The Toyplot Ethos

Always look your best.
Share your things.
Play well with others.
Never tell a lie.

What began as a quick workaround to produce better figures for some experiments in machine learning has quickly grown into Toyplot, “the kid-sized plotting toolkit with grownup-sized goals”. In a nutshell, we think that scientists and engineers should expect more from their plots, from explicit support for reproducibility and open science to greater clarity and better aesthetics.

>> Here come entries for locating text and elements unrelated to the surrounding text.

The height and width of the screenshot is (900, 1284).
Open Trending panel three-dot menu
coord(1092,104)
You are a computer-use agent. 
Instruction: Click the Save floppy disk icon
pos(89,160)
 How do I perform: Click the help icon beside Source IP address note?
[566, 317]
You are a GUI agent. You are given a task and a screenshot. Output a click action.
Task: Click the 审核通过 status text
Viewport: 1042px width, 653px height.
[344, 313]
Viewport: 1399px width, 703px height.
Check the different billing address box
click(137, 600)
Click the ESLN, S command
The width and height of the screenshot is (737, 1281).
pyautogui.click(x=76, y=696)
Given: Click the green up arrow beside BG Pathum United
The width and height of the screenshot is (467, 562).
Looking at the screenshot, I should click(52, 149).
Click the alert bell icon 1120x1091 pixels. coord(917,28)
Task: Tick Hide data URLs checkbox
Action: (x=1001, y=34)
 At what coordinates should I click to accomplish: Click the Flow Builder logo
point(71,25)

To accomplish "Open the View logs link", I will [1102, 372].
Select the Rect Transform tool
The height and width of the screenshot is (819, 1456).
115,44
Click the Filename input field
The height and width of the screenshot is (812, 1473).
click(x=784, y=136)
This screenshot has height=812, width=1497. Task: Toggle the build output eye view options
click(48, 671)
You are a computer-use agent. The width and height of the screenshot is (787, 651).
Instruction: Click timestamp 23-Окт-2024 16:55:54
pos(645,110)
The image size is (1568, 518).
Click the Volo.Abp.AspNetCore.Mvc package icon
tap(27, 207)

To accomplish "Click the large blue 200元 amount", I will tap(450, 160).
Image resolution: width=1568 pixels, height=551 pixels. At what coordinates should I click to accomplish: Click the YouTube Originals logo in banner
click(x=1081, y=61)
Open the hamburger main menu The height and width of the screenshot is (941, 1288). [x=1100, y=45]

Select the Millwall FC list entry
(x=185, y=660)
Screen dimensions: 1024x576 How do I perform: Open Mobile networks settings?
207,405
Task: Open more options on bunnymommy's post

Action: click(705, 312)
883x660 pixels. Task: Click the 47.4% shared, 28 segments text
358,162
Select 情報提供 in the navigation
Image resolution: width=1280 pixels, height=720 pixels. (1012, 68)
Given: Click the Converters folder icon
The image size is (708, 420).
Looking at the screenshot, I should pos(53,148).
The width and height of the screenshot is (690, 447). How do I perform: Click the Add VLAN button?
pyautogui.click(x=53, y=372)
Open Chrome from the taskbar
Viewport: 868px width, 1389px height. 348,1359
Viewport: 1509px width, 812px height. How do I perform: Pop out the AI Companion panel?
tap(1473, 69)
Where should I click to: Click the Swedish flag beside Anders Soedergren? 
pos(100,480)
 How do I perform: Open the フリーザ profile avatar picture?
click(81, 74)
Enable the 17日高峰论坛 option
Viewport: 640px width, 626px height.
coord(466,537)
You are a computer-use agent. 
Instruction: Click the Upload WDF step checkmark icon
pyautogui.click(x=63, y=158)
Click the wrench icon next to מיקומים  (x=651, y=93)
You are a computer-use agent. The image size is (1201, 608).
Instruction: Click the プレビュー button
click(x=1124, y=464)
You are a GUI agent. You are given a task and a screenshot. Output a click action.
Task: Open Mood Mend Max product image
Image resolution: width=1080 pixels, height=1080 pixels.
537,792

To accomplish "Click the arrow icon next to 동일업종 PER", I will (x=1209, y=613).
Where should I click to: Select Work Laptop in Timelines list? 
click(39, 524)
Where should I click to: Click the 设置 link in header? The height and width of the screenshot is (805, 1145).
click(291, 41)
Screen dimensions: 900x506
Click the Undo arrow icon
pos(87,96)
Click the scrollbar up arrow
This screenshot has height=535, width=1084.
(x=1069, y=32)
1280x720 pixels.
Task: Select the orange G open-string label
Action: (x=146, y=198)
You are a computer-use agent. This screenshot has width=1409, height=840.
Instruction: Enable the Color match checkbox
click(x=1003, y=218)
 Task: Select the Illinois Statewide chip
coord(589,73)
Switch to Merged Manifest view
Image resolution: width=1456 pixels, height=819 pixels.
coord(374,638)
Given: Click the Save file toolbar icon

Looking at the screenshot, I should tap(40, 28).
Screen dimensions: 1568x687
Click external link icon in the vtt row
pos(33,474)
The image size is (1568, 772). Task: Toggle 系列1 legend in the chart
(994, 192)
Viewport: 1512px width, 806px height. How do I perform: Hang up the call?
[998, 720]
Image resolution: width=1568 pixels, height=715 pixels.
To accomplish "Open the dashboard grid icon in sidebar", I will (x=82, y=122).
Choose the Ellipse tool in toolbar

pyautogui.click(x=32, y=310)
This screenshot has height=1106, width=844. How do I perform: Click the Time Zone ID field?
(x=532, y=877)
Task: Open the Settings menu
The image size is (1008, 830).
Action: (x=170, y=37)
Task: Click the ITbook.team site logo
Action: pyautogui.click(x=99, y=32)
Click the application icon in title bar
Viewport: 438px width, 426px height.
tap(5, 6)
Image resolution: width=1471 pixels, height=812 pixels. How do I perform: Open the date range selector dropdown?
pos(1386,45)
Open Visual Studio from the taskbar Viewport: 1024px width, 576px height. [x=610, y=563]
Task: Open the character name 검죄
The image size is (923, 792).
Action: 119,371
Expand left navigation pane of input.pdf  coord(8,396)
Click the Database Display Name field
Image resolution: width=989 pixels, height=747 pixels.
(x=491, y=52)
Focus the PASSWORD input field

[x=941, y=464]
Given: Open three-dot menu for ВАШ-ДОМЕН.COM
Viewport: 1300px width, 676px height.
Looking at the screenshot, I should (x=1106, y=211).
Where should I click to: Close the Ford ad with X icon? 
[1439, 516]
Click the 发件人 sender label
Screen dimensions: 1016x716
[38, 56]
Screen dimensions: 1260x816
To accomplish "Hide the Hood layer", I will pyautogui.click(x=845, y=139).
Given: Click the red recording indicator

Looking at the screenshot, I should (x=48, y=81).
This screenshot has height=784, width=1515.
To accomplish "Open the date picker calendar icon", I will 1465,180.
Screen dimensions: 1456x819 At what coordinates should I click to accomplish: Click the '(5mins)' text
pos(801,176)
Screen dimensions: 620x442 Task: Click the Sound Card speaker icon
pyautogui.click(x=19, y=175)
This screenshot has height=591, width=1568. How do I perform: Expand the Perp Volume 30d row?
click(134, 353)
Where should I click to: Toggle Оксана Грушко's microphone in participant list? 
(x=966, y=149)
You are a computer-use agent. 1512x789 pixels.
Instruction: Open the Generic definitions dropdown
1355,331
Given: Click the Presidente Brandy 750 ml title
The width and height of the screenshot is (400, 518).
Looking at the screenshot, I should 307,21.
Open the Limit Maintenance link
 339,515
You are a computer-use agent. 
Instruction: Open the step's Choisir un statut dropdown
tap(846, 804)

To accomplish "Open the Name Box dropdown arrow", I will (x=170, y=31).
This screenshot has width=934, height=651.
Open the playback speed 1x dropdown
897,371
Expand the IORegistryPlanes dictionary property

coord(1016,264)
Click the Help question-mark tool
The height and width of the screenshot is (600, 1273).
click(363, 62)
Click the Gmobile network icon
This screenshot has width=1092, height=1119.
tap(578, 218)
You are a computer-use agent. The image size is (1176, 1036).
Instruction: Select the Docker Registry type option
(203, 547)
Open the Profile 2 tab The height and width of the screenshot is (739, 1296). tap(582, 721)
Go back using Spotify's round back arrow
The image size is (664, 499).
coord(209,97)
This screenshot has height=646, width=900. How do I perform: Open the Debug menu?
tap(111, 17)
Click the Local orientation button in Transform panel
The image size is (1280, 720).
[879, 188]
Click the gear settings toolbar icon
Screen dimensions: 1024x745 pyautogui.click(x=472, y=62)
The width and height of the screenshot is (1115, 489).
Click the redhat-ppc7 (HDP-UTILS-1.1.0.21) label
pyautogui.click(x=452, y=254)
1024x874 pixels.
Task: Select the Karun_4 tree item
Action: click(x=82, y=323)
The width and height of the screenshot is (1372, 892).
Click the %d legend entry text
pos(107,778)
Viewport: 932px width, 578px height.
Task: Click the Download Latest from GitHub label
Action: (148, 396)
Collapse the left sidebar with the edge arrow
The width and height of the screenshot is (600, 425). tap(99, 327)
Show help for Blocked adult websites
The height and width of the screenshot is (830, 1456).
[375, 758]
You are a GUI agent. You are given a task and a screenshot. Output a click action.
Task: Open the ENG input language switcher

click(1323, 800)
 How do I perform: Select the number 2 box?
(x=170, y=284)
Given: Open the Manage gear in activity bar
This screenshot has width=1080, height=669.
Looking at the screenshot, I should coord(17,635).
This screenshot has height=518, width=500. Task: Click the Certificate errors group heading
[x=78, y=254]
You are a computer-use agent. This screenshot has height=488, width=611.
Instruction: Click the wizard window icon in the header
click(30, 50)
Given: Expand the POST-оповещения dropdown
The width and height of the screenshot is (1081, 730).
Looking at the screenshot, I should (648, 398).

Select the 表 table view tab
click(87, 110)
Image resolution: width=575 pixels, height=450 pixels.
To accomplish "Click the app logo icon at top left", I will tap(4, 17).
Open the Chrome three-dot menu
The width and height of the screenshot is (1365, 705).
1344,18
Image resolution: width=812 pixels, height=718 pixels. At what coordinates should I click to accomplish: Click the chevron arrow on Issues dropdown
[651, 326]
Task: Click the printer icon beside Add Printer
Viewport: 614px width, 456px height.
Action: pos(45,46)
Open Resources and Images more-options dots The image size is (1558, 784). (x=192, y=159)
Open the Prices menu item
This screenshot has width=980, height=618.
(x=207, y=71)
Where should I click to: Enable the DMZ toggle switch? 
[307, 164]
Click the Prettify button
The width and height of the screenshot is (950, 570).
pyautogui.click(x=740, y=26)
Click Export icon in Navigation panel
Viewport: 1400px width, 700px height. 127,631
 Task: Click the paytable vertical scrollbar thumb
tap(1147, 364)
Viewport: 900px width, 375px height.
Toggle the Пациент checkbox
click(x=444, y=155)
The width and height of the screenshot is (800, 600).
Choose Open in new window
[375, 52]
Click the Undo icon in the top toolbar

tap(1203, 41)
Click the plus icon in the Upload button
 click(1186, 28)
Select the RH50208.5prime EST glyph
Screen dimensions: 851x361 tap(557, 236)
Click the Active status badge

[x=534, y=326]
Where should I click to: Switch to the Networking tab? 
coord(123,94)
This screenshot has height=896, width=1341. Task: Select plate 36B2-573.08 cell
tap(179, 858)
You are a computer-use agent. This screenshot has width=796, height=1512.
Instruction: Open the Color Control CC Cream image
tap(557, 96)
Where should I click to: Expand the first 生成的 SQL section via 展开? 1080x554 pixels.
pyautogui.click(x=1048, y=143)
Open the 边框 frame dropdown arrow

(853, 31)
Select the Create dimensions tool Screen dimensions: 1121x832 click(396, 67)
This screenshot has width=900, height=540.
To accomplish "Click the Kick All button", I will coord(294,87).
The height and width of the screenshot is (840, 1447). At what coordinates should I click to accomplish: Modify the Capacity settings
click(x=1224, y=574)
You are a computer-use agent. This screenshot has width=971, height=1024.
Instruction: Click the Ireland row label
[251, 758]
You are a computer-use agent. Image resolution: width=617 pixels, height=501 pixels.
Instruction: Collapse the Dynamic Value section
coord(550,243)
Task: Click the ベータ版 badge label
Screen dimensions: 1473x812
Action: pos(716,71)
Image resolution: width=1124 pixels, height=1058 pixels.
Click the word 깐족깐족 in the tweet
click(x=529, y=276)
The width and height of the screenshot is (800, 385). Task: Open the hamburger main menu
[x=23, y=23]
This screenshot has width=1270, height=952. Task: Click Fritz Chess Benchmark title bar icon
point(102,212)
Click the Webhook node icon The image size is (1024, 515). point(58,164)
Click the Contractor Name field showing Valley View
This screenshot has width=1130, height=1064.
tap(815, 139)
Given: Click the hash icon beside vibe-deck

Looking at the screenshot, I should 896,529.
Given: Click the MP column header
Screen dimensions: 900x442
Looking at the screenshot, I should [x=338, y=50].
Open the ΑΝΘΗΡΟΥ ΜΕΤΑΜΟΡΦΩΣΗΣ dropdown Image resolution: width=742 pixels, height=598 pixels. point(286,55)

We especially feel that, in an age of ubiquitous electronic media and the web, it makes little sense to publish using media (like PDF) designed to mimic the limitations of static paper. Toyplot embraces the standards of the internet - HTML, SVG, and Javascript - as its primary medium, so we can make useful new interactions part of the everyday experiences of data graphic users. Because we’re passionate about publishing and sharing results, Toyplot graphics will always be completely self-contained and embeddable, without the need for a server. All of the Toyplot graphics you will see in this documentation are live and interactive, despite the fact that they were created offline in a Jupyter notebook and passed through several publishing steps on the way to becoming our documentation. Of course, we provide backends to publish Toyplot figures to legacy formats including PDF, PNG, and MP4 (Play well with others).

With most toolkits, interactivity means throwaway features like pan-and-zoom. For Toyplot, we’re exploring simple-but-effective ideas to address the questions a colleague might ask when viewing a graphic in the real world: “What’s the value at this weird peak?” “Where do those two series cross?” “Can I get a copy of the data?” We’re working on efficient animation that doesn’t compromise the quality of your graphic with compression artifacts; and interactive data cursors that display quantities of interest and descriptive statistics just by hovering the mouse. And since the raw data is already implicitly embedded in a graphic, why not support reproducibility by making it easy to export, so the viewer can work with it themselves? That’s why Toyplot figures can export their underlying raw data in CSV format (Share your things).

Last but definitely not least: Toyplot fully embraces principles and best practices for clarity and aesthetics in data graphics that are well-established by the visualization community, yet sadly lacking in contemporary plotting libraries (Always look your best). Toyplot has beautiful color palettes and sensible default styling that minimize chartjunk and maximize data ink out of the box, not as afterthoughts or addons.